Miguel Poiares Maduro: Um olhar com profundidade
Miguel Poiares Maduro, 53 anos, professor universitário e antigo ministro Adjunto e do Desenvolvimento Regional de 2013 a 2015, tem uma memória de Sá Carneiro mais incerta. Apesar de o ter conhecido em Congressos – em que acompanhava o pai, primeiro presidente da Câmara de Mira eleito em democracia pelo PSD -, tinha apenas 13 anos aquando da sua morte. Guarda apenas, primeiro, “uns tacões muito altos” de Sá Carneiro, que ecoavam no palco de um desses encontros a que assistiu presencialmente; depois o dia do acidente de Camarate e as imagens que chegaram pela televisão à casa da família na Figueira, onde então moravam, e “o silêncio do meu pai e as lágrimas que lhe caiam”.
Só mais tarde, racionalizou Francisco Sá Carneiro, “a forma como ele praticava a política, com ousadia, com coragem, com aspetos genuínos, sem medo de correr riscos e preferindo ser fiel às suas convicções do que fazer compromissos por mero oportunismo. Essa prática política acho que ainda hoje está em mim e acho muito importante para o PSD”.
O pai de Miguel Poiares Maduro viria a morrer quatro anos depois e, nessa altura, a curiosidade leva-o a ler um livro que o pai guardava com muita estima, enviado por Sá Carneiro com uma dedicatória, “Os Pressupostos do Socialismo e as Tarefas da Social Democracia”, de Bernstein, editado pela D. Quixote. Foi um dos primeiros livros que Miguel Poiares Maduro leu e que marcou a sua “educação política” e ainda marca. Não só o livro, mas o que Sá Carneiro incorporou dele.

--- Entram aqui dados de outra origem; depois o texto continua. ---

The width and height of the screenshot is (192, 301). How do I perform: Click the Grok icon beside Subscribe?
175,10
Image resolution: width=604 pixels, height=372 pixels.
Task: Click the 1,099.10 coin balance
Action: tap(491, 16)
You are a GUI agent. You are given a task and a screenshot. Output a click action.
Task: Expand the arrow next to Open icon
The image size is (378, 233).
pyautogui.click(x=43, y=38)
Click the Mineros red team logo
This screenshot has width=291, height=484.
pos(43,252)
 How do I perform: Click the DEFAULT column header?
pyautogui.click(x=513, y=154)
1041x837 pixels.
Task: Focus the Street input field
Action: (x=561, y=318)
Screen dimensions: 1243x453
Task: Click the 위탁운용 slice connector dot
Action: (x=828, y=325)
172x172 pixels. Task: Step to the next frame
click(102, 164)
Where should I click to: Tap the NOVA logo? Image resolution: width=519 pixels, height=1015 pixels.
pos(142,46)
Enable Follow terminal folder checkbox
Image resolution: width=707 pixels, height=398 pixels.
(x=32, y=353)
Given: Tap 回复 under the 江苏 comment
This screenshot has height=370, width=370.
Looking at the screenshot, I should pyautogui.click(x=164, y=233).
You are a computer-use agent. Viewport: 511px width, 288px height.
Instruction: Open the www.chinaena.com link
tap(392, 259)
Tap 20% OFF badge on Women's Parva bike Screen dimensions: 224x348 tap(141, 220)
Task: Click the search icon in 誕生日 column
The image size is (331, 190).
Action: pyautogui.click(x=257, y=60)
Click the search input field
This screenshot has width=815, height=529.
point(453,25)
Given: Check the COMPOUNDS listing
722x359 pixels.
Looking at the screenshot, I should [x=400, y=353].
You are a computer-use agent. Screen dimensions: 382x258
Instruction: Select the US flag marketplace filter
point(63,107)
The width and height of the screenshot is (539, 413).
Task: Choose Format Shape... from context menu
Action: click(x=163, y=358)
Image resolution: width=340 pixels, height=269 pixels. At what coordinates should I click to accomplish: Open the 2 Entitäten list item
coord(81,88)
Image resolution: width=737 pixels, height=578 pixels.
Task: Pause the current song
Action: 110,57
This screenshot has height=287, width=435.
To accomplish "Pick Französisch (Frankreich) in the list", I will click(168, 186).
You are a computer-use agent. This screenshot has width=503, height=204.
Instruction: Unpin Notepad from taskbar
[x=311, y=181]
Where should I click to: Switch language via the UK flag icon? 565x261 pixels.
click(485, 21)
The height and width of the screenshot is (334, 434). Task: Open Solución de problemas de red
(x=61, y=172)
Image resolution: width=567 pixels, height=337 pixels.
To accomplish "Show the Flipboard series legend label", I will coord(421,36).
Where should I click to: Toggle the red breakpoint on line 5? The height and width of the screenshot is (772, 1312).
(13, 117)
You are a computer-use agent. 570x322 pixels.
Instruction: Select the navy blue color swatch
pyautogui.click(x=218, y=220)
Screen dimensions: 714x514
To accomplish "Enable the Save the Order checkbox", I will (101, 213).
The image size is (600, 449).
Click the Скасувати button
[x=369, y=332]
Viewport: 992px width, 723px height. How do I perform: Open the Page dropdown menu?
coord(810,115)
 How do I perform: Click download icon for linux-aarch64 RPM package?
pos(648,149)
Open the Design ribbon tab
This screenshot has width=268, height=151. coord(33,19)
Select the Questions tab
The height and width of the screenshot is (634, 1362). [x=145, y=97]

Já Carlos Carreiras, atual presidente da Câmara de Cascais, também só depois viria a “tomar consciência política” das ideias de Sá Carneiro. Mas o primeiro impacto é, mais uma vez, a descoberta do líder “carismático”. “Só de ouvi-lo saíamos dali empolgados e com vontade de ação”, diz Carlos Carreiras.
“Não há pessoas perfeitas. Com certeza tomou opções discutíveis”, continua Pedro Santana Lopes. “Mas tinha sentido de Estado. Nunca o vi entrar em tricas. Para uns podia ser teimoso, porque pensava sempre a mesma coisa. Para outros, era coerente; sabíamos sempre com o que podíamos contar dele. E aquele olhar… tinha um olhar com muita profundidade, – e tinha carisma”.